Exercise directions: Rewrite the listing below with every "Locate each element" changed to "Find each element", leaving everything else the same.

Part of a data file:
------------------------------------------------

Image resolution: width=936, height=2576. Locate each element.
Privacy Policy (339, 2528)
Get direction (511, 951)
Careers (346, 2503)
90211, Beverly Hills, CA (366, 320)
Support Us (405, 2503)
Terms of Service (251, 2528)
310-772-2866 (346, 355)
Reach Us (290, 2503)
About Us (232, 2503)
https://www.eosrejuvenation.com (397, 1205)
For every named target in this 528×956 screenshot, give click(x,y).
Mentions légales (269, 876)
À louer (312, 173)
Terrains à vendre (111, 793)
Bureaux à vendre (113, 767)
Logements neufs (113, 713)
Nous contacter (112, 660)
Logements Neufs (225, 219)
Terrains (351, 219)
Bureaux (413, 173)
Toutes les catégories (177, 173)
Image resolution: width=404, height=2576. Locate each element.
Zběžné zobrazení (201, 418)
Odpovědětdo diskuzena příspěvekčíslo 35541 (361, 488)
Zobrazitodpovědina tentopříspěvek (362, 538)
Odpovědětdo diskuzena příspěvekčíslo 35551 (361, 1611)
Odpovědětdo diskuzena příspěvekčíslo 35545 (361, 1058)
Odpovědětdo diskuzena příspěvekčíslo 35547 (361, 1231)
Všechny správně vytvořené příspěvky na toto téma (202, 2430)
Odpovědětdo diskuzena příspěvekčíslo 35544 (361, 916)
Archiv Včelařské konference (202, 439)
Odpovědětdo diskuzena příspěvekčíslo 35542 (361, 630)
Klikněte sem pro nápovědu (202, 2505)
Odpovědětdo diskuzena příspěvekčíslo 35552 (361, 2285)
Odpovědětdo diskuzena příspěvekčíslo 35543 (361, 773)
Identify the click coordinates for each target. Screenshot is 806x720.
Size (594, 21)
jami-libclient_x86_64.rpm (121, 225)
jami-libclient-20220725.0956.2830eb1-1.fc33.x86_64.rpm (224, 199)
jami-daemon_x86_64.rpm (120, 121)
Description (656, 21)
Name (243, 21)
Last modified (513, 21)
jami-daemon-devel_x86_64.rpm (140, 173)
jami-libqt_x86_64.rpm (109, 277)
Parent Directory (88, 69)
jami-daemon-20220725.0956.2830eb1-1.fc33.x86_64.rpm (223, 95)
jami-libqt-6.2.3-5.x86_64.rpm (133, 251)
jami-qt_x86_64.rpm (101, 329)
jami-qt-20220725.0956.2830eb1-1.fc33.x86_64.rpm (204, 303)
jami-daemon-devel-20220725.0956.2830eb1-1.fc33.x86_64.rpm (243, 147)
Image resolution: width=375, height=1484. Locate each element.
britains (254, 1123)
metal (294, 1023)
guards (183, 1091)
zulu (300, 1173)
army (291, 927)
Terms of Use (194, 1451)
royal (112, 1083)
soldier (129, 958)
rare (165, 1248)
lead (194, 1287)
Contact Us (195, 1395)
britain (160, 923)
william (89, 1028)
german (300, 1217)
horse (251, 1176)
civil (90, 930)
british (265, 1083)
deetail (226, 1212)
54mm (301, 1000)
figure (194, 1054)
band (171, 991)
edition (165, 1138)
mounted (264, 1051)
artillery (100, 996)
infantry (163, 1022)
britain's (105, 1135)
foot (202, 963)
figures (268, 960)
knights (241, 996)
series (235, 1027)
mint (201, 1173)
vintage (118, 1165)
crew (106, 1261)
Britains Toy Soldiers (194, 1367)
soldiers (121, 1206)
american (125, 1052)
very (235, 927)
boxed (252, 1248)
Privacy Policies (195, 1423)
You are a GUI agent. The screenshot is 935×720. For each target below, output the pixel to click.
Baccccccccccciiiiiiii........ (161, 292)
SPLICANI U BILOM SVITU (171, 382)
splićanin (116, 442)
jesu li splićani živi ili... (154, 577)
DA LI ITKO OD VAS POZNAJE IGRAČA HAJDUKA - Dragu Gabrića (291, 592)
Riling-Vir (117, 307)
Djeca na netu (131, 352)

------------------------------------------------

Solution for this task:
Image resolution: width=936, height=2576. Find each element.
Privacy Policy (339, 2528)
Get direction (511, 951)
Careers (346, 2503)
90211, Beverly Hills, CA (366, 320)
Support Us (405, 2503)
Terms of Service (251, 2528)
310-772-2866 (346, 355)
Reach Us (290, 2503)
About Us (232, 2503)
https://www.eosrejuvenation.com (397, 1205)
For every named target in this 528×956 screenshot, give click(x,y).
Mentions légales (269, 876)
À louer (312, 173)
Terrains à vendre (111, 793)
Bureaux à vendre (113, 767)
Logements neufs (113, 713)
Nous contacter (112, 660)
Logements Neufs (225, 219)
Terrains (351, 219)
Bureaux (413, 173)
Toutes les catégories (177, 173)
Image resolution: width=404, height=2576. Find each element.
Zběžné zobrazení (201, 418)
Odpovědětdo diskuzena příspěvekčíslo 35541 (361, 488)
Zobrazitodpovědina tentopříspěvek (362, 538)
Odpovědětdo diskuzena příspěvekčíslo 35551 (361, 1611)
Odpovědětdo diskuzena příspěvekčíslo 35545 (361, 1058)
Odpovědětdo diskuzena příspěvekčíslo 35547 (361, 1231)
Všechny správně vytvořené příspěvky na toto téma (202, 2430)
Odpovědětdo diskuzena příspěvekčíslo 35544 (361, 916)
Archiv Včelařské konference (202, 439)
Odpovědětdo diskuzena příspěvekčíslo 35542 (361, 630)
Klikněte sem pro nápovědu (202, 2505)
Odpovědětdo diskuzena příspěvekčíslo 35552 (361, 2285)
Odpovědětdo diskuzena příspěvekčíslo 35543 (361, 773)
Identify the click coordinates for each target. Screenshot is 806x720.
Size (594, 21)
jami-libclient_x86_64.rpm (121, 225)
jami-libclient-20220725.0956.2830eb1-1.fc33.x86_64.rpm (224, 199)
jami-daemon_x86_64.rpm (120, 121)
Description (656, 21)
Name (243, 21)
Last modified (513, 21)
jami-daemon-devel_x86_64.rpm (140, 173)
jami-libqt_x86_64.rpm (109, 277)
Parent Directory (88, 69)
jami-daemon-20220725.0956.2830eb1-1.fc33.x86_64.rpm (223, 95)
jami-libqt-6.2.3-5.x86_64.rpm (133, 251)
jami-qt_x86_64.rpm (101, 329)
jami-qt-20220725.0956.2830eb1-1.fc33.x86_64.rpm (204, 303)
jami-daemon-devel-20220725.0956.2830eb1-1.fc33.x86_64.rpm (243, 147)
Image resolution: width=375, height=1484. Find each element.
britains (254, 1123)
metal (294, 1023)
guards (183, 1091)
zulu (300, 1173)
army (291, 927)
Terms of Use (194, 1451)
royal (112, 1083)
soldier (129, 958)
rare (165, 1248)
lead (194, 1287)
Contact Us (195, 1395)
britain (160, 923)
william (89, 1028)
german (300, 1217)
horse (251, 1176)
civil (90, 930)
british (265, 1083)
deetail (226, 1212)
54mm (301, 1000)
figure (194, 1054)
band (171, 991)
edition (165, 1138)
mounted (264, 1051)
artillery (100, 996)
infantry (163, 1022)
britain's (105, 1135)
foot (202, 963)
figures (268, 960)
knights (241, 996)
series (235, 1027)
mint (201, 1173)
vintage (118, 1165)
crew (106, 1261)
Britains Toy Soldiers (194, 1367)
soldiers (121, 1206)
american (125, 1052)
very (235, 927)
boxed (252, 1248)
Privacy Policies (195, 1423)
You are a GUI agent. The screenshot is 935×720. For each target below, output the pixel to click.
Baccccccccccciiiiiiii........ (161, 292)
SPLICANI U BILOM SVITU (171, 382)
splićanin (116, 442)
jesu li splićani živi ili... (154, 577)
DA LI ITKO OD VAS POZNAJE IGRAČA HAJDUKA - Dragu Gabrića (291, 592)
Riling-Vir (117, 307)
Djeca na netu (131, 352)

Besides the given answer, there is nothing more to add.